Materials and Methods: The relationship between spine BMD and the risk of new vertebral fractures after teriparatide treatment was assessed using data from the Fracture Prevention Trial. Postmenopausal women with osteoporosis (n = 1637) were randomized to placebo or teriparatide 20 or 40 μg/day for a median of 19 months. Spine BMD was assessed at baseline and 18 months. Vertebrae whose fracture status changed during the trial were removed from the calculation of BMD. Baseline and endpoint lateral spine radiographs were assessed using a visual semiquantitative technique.

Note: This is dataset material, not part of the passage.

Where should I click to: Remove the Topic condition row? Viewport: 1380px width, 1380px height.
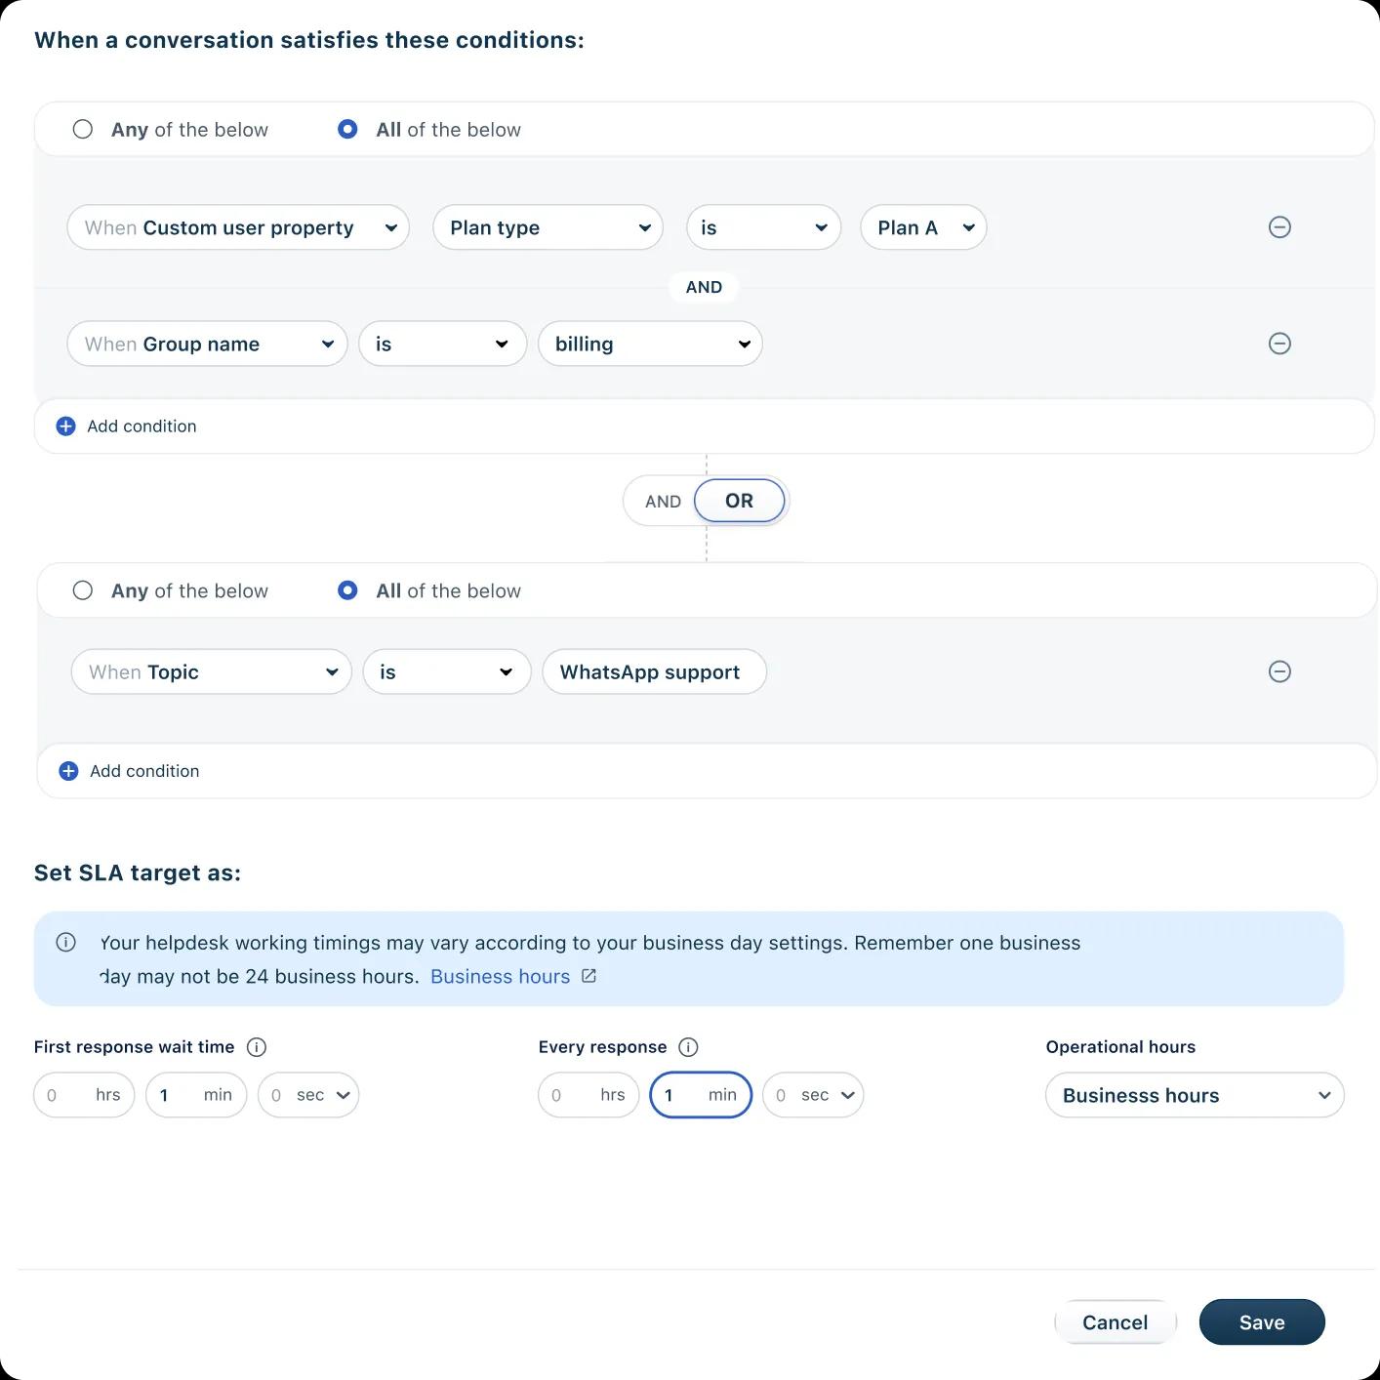click(1279, 671)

Results: Both the baseline and change in spine BMD were contributors to vertebral fracture risk. The mean spine BMD increase in teriparatide‐treated patients was 0.09 g/cm2 across tertiles of baseline spine BMD. Compared with placebo, teriparatide significantly reduced the risk of new vertebral fracture for all endpoint BMD values. Teriparatide‐mediated increases in spine BMD accounted for 30% (in the low baseline spine BMD tertile) to 41% (in the high baseline spine BMD tertile) of the reduction in vertebral fracture risk.
Conclusions: Increases in BMD account for approximately one third of the vertebral fracture risk reduction seen with teriparatide. The majority of the risk reduction, however, results from improvements in non‐BMD determinants of bone strength.